Het is niet geheel duidelijk of het verkleuren van een bedrijfswoning valt onder een nieuwe stedelijke ontwikkeling zoals bedoeld in de ladder voor duurzame verstedelijking. Hierover is inmiddels jurisprudentie, waaraan de ontwikkeling in deze wordt getoetst. Er wordt gerefereerd aan een uitspraak van de Raad van State d.d. 18 december 2013. Hieruit blijkt dat het toevoegen van zes woningen niet wordt gezien als een stedelijke ontwikkeling. In voorliggend geval is er sprake van het omzetten van een bedrijfswoning naar een reguliere woning. Daardoor kan worden gesteld dat de ontwikkeling niet in strijd is met de ladder voor duurzame verstedelijking.

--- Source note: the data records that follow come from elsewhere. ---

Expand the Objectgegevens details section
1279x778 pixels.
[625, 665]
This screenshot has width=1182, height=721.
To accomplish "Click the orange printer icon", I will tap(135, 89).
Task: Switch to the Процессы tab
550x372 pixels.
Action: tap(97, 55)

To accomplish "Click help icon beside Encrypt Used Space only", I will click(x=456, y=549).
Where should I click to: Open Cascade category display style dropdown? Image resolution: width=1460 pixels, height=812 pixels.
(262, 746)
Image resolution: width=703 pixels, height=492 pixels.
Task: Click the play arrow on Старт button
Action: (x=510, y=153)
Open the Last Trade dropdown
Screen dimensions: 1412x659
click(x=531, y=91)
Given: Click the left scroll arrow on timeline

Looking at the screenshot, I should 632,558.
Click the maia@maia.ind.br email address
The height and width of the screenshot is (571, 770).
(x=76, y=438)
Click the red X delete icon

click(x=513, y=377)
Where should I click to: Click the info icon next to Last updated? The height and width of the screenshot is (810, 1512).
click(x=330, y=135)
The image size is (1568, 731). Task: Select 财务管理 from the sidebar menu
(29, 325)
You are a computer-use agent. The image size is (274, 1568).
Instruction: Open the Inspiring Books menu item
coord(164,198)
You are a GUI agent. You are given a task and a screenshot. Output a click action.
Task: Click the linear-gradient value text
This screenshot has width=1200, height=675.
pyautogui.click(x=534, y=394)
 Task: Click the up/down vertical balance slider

4.2 Provinciaal beleid     

Een ruimtelijke ontwikkeling wordt getoetst aan de provinciale Omgevingsvisie en Omgevingsverordening.

4.2.1 Omgevingsvisie Overijssel

De Omgevingsvisie van de provincie Overijssel vormt een belangrijk beleidskader voor de gewenste ontwikkeling. Op 1 juli 2009 is de Omgevingsvisie vastgesteld door Provinciale Staten van de provincie Overijssel en heeft nu de status van structuurvisie (onder de nieuwe Wet ruimtelijke ordening). Tevens geldt het omgevingsplan als Regionaal Waterplan, Milieubeleidsplan, Provinciaal Verkeer- en Vervoersplan en Bodemvisie in het kader van ILG-afspraken met het Rijk.

Leidende thema's in de Omgevingsvisie zijn duurzaamheid en ruimtelijke kwaliteit. Duurzaamheid wordt volgens de Omgevingsvisie gerealiseerd door een transparante en evenwichtige afweging van ecologische, economische en sociaal-culturele beleidsambities.

Ruimtelijke kwaliteit wordt volgens de Omgevingsvisie gerealiseerd door naast bescherming vooral in te zetten op het verbinden van bestaande kwaliteiten en nieuwe ontwikkelingen. Bij het sturen op ruimtelijke kwaliteit in de Omgevingsvisie is een sleutelrol weggelegd voor de gebiedskenmerken.

Dit zijn de ruimtelijke kenmerken van een gebied of een gebiedstype, die bepalend zijn voor de karakteristiek en kwaliteit ervan. In de gekozen benadering zijn de natuurlijke laag, de laag van het agrarisch cultuurlandschap, de stedelijke laag en de lust- en leisure laag bepalend voor de kenmerken van een gebied. Deze lagen staan niet los van elkaar. Vaak liggen de lagen over elkaar heen en hebben plekken te maken met kenmerken van verschillende gebieden.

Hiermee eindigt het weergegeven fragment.